There's something about Muni bus driver Cynthia Thompson that seems to bring out the worst in her passengers.
"Are you blowing your horn?" asks a passenger.
"Yes, I'm blowing my horn," says Thompson.
"Can you quit it?" asks a passenger.
"No. I'm not quitting it," says Thompson.
But she can give as good as she gets.
"Shut up," says Thompson.
"You shut up" says a passenger.
"No, I'm not. You shut up," says Thompson.
Perhaps that's why she's gotten 139 public complaints in three years, more than any of the 2,000 other bus drivers at Muni, making her number one.
"Your momma's a b***h, by the way," says Thompson.
One man gets so mad at Thompson's insult he runs back on the bus to confront her, but she pushes him out the door and calls police.
"It's surly, rude," says Brian Vouglas, a Muni passenger.
Vouglas is a regular on Thompson's route. He says her rude behavior causes a lot of confrontations.
"Unfortunately, I see this happening on a daily basis," says Vouglas.
And he's not alone. Thompson's file is full of similar complaints.
One passenger writes that Thompson "gave him the finger and tried to run him over."
Another saw her "physically push an elderly Asian woman who did not speak English and looked confused."
Another calls her "the most abusive driver I have ever experienced. You would have thought we were in a prison, and she was the warden in a Third World country."

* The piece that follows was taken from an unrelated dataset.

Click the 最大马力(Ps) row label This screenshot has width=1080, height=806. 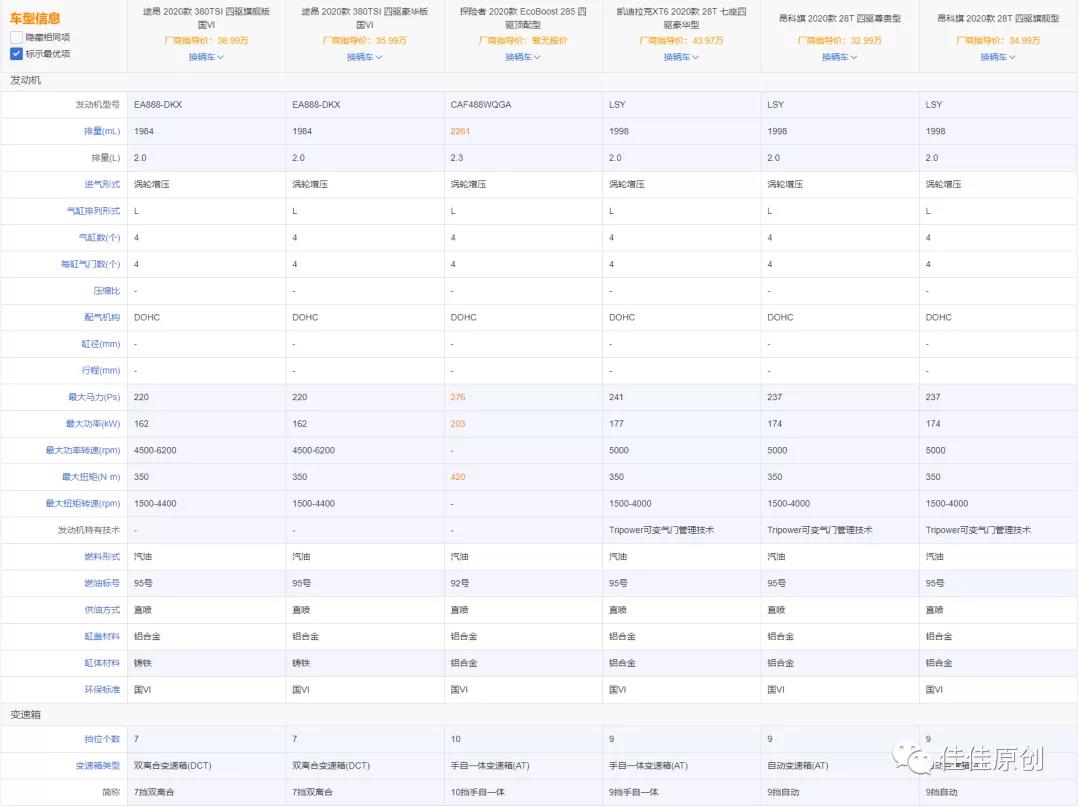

We wanted to find out what it's like on Thompson's bus, so the I-Team caught a ride.
"Close the back door. Close it. Close the damn door," says a mother.
We were only onboard for about 10 minutes when a young girl's foot got trapped under the back door.
"Open it," says the mother.
"You need to calm down lady," says Thompson.
"I need to check her foot, can you please open the back door?" says the mother.
The girl wasn't injured but Thompson put the bus out of service and called Muni supervisors to the scene. She knows the drill well. It's not the first time a passenger on her bus has gotten their foot stuck. In February 2007, a woman calls out from the back of the bus.
"My foot is stuck in the back door. Can you close it?"
"You're going to have to try to work your foot up out of there ma'am."
She sounds annoyed.
"Ma'am, there's nothing I can do about your foot until I get back there. That's your foot that's stuck," says Thompson.
But the woman's foot is wedged in tight, so Thompson calls for help. Seventeen minutes later, the woman's foot is finally freed.
Muni Executive Director Nat Ford refused to be interviewed for our story but his spokesman says the back doors on many Muni buses open and close automatically.
"On most of our buses, the operators have no control over the back doors," says Muni spokesman Judson True.
And he says Thompson followed the proper procedure in both cases by clearing the bus and calling for backup.
We still wanted to ask Thompson why she gets so many complaints, so we sent our producer out to find her. When she recognized him, she put the bus out of service, leaving all the passengers to wait for the next bus in 90-degree heat.
"Cynthia, what's going on here? I'm Dan Noyes from Channel 7. You are the top driver in terms of complaints, why is that?" asks Dan Noyes.
"No comment," says Thompson.
Thompson didn't want to talk. We asked the bus driver's union for comment too, but they didn't return our calls.
"We take any of these complaints from our customers very seriously," says True.
True says drivers with a high number of complaints do get disciplined.
"In some cases we do end up dismissing operators based on a series of incidents. We've increased the number of operator dismissals last year by 31 percent over 2006," says True.
Eighteen drivers were dismissed in 2006 compared to 28 in 2007. But Muni won't tell us what disciplinary action it has taken against Thompson because, they say, it's a private personnel matter.
Thompson didn't seem too worried when a passenger "told her that he'll complain...she said she didn't care and Muni won't do anything."
Vouglas, who rides Thompson's route nearly every day, says whatever Muni's doing, it's not enough.
"Minor hand slap, suspension for two days, back on the line. That's no way to reprimand an individual, especially if you have a rap sheet as thick as the Bible," says Thompson.
While we were researching this story, we noticed that the bus drivers who get the most complaints were split pretty evenly along gender lines. In the top 10, six were men and four were women.